I opposed the invasion of Iraq. I am not happy with a lot of the Bush Adminsitration's foriegn policy. But I don't think I live in a fascist state with a wimpy media. Even though the Bushies want to curtail our civil liberites, I don't live in places like China where you have to be careful what you say.

I guess I don't get it.

2 comments:

Joshua said...

There have actually been a few recent (past couple of months or so) entries on other blogs that have discussed this very topic. This one from Belmont Club sums it up fairly neatly:

From the Marxist perspective at least, the Cold War ended not in defeat, but in a negotiated armistice; with surrender on the economic front offset by a capitulation to it by the West on cultural matters. People might have to work in private companies, it's true, but all the accompanying baggage of traditional culture like religion, sexual mores, notions of objectivity, etc were forfeit; and that was more than compensation. That was the tacit 'deal' and the EU, UN and cultural institutions were going to carry it out. By slow degrees the Western world was going to be politically corrected, multiculturalized and transnationalized.

[...]

When the planes smashing into the Twin Towers forced everyone to nail their colors to the mast Marxists no less than the conservatives indignantly found themselves facing an unanticipated rebellion. Liberal rage over Bush -- and maybe Lieberman and McCain -- for behaving "illegitimately" and "turning back the clock" is incomprehensible until one realizes that from a certain perspective it represents a double-cross. The West was supposed to die; slowly and comfortably but ineluctably. And we were supposed to buy off the Islamists until we could finish the job ourselves. Bush declaring his intention to fight for the survival of the West was just as logical as Chomsky's pilgrimage to Hezbollah and just as infuriating to his enemies."

The Truffle said...

People on the left are not anti-American. Since the war, I have not heard one single liberal make an anti-American remark. There is a lot of anger at the Bush administration, yes. And liberals believe that Bushco is destroying the values that Americans hold dear. Yes, a lot of liberals fear that this nation is creeping toward fascism, and their fears are valid. It's not the same thing as comparing the US to Nazi Germany. Please avoid creating straw men.

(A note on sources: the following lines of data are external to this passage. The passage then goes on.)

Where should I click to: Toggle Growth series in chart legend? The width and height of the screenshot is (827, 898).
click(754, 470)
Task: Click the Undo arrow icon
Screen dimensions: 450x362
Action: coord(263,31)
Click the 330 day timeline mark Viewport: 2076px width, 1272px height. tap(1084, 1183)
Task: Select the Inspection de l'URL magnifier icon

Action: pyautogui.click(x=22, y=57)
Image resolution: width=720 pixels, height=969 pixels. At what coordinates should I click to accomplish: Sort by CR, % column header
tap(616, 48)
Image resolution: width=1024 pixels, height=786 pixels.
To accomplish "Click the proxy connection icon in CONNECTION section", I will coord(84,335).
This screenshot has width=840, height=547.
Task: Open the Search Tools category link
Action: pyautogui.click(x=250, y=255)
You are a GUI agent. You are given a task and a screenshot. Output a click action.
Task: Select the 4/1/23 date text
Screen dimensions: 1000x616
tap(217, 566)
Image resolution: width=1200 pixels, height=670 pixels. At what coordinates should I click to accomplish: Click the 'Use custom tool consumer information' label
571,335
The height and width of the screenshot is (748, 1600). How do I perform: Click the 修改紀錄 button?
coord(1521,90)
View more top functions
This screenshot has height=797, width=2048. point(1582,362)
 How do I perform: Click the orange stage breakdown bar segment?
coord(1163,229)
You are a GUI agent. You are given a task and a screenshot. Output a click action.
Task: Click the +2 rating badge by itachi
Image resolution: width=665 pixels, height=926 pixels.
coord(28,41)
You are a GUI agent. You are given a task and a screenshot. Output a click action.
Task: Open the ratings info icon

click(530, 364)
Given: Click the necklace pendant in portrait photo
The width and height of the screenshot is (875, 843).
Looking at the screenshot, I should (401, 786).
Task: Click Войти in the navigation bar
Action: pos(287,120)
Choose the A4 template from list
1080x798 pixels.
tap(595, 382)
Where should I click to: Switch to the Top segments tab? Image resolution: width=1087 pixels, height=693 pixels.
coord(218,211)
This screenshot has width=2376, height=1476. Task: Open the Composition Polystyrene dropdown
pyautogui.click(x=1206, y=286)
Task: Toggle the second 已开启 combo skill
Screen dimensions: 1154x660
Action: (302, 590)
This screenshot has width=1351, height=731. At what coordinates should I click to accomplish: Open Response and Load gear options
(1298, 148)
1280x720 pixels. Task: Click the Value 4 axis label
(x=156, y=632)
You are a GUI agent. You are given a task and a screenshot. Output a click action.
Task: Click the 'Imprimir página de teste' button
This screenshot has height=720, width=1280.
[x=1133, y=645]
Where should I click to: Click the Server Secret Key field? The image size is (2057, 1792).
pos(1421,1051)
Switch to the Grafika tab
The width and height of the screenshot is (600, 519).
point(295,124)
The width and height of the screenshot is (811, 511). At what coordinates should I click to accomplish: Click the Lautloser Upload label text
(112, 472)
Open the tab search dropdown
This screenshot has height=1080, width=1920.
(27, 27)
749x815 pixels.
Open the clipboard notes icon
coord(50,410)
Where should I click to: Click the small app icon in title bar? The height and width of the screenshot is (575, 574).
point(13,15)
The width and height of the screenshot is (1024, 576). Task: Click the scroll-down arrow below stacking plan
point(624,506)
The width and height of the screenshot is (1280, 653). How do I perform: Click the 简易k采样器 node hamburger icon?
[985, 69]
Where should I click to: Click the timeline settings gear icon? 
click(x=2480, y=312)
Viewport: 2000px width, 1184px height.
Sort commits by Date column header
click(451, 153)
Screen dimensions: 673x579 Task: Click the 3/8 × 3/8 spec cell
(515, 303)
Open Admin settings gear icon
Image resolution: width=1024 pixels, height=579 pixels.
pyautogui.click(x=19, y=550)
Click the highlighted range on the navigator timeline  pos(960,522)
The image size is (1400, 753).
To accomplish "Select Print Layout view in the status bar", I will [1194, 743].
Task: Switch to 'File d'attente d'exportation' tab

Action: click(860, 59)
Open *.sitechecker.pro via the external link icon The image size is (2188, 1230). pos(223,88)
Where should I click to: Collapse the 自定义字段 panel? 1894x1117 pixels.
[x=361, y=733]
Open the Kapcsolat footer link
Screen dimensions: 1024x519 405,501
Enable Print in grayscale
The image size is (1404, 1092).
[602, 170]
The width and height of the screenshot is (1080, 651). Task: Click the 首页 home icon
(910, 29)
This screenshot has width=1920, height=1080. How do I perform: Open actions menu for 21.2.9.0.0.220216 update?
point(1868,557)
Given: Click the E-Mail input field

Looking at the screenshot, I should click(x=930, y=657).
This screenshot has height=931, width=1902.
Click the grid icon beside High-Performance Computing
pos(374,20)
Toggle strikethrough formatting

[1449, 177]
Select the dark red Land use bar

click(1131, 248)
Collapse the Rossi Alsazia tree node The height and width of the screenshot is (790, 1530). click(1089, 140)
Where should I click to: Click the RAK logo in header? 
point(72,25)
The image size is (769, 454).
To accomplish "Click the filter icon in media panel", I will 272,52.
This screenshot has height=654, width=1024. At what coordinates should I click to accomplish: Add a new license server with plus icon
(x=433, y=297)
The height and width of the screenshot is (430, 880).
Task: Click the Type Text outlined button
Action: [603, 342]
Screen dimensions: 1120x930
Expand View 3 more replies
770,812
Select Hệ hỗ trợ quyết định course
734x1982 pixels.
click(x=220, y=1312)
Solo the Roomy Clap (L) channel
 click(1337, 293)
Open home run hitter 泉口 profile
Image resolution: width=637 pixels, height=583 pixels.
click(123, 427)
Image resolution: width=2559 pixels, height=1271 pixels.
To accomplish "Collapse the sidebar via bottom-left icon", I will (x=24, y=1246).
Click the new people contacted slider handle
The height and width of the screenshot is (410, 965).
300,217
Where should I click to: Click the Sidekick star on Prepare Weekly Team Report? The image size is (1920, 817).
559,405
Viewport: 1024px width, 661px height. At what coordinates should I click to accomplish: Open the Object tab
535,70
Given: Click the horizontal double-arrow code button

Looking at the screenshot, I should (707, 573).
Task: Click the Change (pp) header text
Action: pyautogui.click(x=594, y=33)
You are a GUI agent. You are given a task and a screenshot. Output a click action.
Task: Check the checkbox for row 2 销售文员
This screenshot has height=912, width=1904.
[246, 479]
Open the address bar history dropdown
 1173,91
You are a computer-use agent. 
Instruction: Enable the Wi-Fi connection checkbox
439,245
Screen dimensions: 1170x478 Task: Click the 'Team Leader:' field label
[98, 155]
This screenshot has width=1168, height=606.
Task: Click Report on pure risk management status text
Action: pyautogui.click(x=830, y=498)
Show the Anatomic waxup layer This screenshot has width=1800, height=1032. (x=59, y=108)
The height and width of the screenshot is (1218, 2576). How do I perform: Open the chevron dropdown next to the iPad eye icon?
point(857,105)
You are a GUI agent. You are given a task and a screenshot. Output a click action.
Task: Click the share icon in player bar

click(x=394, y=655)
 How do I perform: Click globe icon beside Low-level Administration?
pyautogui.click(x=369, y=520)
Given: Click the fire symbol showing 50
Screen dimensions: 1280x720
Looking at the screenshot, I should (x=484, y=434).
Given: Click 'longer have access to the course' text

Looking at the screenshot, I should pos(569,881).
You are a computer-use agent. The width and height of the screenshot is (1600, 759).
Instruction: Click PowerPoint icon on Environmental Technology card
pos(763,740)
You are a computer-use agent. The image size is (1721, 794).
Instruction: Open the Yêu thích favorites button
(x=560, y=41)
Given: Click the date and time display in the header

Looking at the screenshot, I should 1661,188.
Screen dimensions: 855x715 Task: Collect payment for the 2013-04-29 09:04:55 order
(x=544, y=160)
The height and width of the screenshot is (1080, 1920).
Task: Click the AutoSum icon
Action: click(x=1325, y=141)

Some people hear criticism of Bush and his cast of idiots and believe that the critics must be anti-American. By that logic, Brent Scowcroft is anti-American. Anger toward Bush is not anti-Americanism, and some Republicans and right-wingers cannot seem to make this distinction.

This is not 1968. We are not in Vietnam. Nobody is spitting on the troops. Liberals support the troops. They do not support the Iraq war. Liberals believe in America. They do not support the administration.

Believe me, if the left were really so anti-American, we wouldn't be talking about taking our country back.